TASK REQUIREMENTS: Rewrite the stretch of the numerical optimization notebook from "Numerical Optimization —" through "as diagonal quasi-Newton.", putting "backtracking search" in place of "line search".

>> START EXTRACTED TEXT

Theory Notebook
Converted from
theory.ipynbfor web reading.
Numerical Optimization — Theory Notebook
"In theory there is no difference between theory and practice. In practice there is."
Interactive derivations: line search, Newton's method, L-BFGS, trust region, finite differences, Adam as diagonal quasi-Newton.
Companion: notes.md | exercises.ipynb
Code cell 2
import numpy as np
import matplotlib.pyplot as plt
import matplotlib as mpl
try:
import seaborn as sns
sns.set_theme(style="whitegrid", palette="colorblind")
HAS_SNS = True
except ImportError:
plt.style.use("seaborn-v0_8-whitegrid")
HAS_SNS = False
mpl.rcParams.update({
"figure.figsize": (10, 6),
"figure.dpi": 120,
"font.size": 13,
"axes.titlesize": 15,
"axes.labelsize": 13,
"xtick.labelsize": 11,
"ytick.labelsize": 11,
"legend.fontsize": 11,
"legend.framealpha": 0.85,
"lines.linewidth": 2.0,
"axes.spines.top": False,
"axes.spines.right": False,
"savefig.bbox": "tight",
"savefig.dpi": 150,
})

>> END EXTRACTED TEXT
>> START DATA SECTION

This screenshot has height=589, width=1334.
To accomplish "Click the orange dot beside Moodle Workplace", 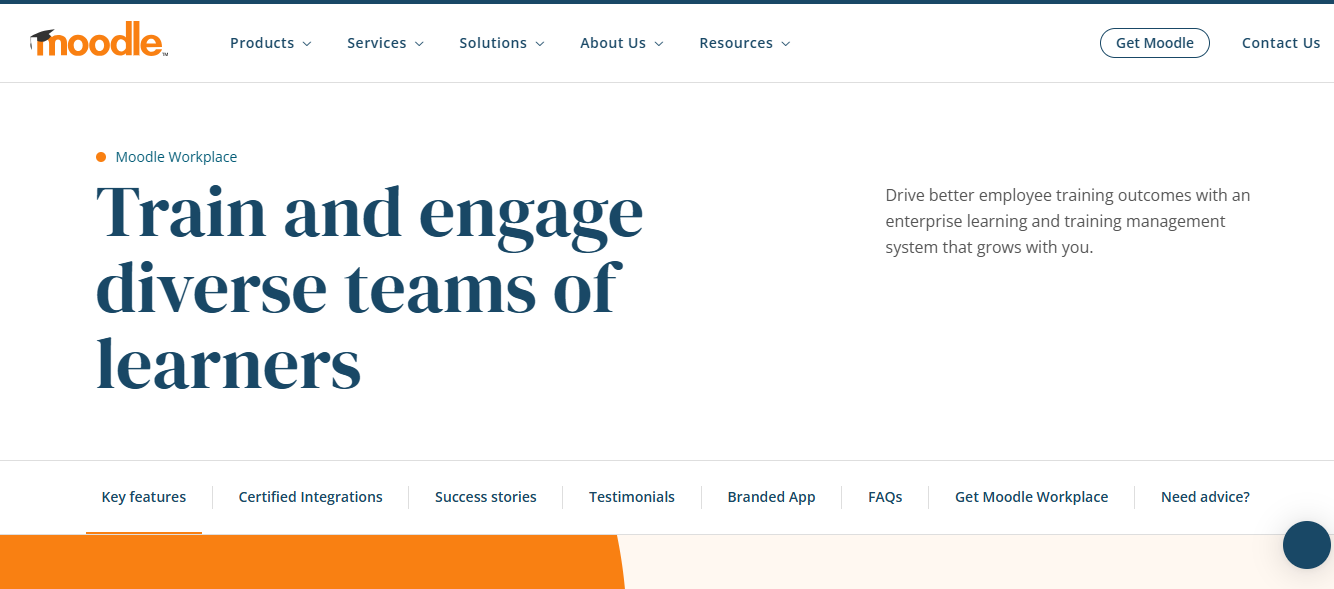I will (101, 156).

>> END DATA SECTION

RESULT FOR THIS TASK:
Numerical Optimization — Theory Notebook
"In theory there is no difference between theory and practice. In practice there is."
Interactive derivations: backtracking search, Newton's method, L-BFGS, trust region, finite differences, Adam as diagonal quasi-Newton.